**Exercise objective:**
Please return every line of the records that contains the word "computer".

**Listed records:**
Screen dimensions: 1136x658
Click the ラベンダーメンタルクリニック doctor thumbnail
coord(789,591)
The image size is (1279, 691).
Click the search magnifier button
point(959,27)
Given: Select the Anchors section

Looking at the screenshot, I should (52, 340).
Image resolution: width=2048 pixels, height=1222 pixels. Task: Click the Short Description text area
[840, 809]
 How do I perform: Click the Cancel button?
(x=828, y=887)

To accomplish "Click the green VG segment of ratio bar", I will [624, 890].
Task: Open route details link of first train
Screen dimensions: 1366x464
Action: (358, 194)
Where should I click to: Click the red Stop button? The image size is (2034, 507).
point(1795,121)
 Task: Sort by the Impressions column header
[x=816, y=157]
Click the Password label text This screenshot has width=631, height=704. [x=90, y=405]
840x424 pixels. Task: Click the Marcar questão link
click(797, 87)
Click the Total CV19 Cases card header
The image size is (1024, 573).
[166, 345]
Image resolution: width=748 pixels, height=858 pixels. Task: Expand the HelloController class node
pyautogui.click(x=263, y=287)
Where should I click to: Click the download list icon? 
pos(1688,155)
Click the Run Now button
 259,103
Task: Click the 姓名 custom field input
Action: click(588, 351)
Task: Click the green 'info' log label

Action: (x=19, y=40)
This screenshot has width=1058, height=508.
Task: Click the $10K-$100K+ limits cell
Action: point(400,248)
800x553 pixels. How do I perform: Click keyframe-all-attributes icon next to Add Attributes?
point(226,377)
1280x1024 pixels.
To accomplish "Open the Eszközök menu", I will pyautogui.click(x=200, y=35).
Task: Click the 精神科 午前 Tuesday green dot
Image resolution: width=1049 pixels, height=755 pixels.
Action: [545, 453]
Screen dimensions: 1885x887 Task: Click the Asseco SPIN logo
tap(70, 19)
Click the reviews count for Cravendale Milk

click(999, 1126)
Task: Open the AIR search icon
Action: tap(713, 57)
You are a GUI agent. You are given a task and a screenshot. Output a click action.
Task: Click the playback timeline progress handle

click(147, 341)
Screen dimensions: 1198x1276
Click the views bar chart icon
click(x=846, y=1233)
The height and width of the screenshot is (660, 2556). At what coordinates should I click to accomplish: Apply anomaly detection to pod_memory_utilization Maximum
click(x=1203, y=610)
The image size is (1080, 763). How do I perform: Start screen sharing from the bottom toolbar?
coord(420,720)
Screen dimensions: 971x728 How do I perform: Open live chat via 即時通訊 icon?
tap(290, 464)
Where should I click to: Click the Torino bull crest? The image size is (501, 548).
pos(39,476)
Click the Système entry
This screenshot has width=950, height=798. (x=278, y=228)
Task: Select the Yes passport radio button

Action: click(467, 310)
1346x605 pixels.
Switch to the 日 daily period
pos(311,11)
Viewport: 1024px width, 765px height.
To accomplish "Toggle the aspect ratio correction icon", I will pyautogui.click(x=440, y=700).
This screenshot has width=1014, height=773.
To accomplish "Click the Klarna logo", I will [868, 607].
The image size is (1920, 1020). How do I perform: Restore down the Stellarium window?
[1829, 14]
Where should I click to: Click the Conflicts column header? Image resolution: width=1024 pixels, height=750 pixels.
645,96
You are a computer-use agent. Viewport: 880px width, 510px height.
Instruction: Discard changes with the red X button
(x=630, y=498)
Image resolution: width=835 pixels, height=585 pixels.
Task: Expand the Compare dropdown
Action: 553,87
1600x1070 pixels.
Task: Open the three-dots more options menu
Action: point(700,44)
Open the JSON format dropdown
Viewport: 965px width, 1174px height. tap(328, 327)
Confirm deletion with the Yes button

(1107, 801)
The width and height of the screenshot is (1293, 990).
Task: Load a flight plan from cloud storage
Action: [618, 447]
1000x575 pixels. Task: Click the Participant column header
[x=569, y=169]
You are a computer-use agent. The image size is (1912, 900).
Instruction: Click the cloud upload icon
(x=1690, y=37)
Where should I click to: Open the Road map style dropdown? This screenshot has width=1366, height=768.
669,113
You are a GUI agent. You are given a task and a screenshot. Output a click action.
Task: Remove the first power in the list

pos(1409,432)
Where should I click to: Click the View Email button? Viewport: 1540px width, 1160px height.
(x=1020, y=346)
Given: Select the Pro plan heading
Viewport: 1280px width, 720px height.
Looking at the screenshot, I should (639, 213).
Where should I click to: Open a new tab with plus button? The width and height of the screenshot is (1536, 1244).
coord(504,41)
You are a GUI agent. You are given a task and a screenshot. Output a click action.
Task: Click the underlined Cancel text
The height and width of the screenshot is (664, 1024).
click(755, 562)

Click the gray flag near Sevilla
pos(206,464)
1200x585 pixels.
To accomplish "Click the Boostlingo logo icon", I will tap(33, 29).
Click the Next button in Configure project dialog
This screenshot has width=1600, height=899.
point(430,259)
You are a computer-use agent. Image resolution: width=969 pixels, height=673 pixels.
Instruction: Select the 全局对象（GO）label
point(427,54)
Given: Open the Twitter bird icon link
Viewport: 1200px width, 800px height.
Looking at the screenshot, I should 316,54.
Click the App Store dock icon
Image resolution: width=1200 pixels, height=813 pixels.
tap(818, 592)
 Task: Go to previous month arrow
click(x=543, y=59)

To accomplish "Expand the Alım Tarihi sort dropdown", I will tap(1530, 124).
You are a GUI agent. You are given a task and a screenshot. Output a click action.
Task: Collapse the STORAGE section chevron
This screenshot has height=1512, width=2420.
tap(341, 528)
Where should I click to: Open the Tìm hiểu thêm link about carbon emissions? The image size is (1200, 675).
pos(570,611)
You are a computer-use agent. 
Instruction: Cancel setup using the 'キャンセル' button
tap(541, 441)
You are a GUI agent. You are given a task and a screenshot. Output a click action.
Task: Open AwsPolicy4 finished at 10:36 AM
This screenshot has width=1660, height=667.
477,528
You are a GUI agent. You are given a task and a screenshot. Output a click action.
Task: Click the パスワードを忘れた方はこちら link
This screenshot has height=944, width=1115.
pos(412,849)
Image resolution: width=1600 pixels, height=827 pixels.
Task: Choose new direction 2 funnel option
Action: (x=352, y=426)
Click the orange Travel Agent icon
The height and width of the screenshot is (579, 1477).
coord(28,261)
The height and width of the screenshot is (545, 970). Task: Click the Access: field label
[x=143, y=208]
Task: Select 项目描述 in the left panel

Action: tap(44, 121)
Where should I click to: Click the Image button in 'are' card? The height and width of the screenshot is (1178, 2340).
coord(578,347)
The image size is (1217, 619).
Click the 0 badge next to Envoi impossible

**Solution to the exercise:**
You are a computer-use agent. Viewport: 880px width, 510px height.
You are a computer-use agent. The image size is (1912, 900).
You are a computer-use agent. Image resolution: width=969 pixels, height=673 pixels.
You are a computer-use agent. 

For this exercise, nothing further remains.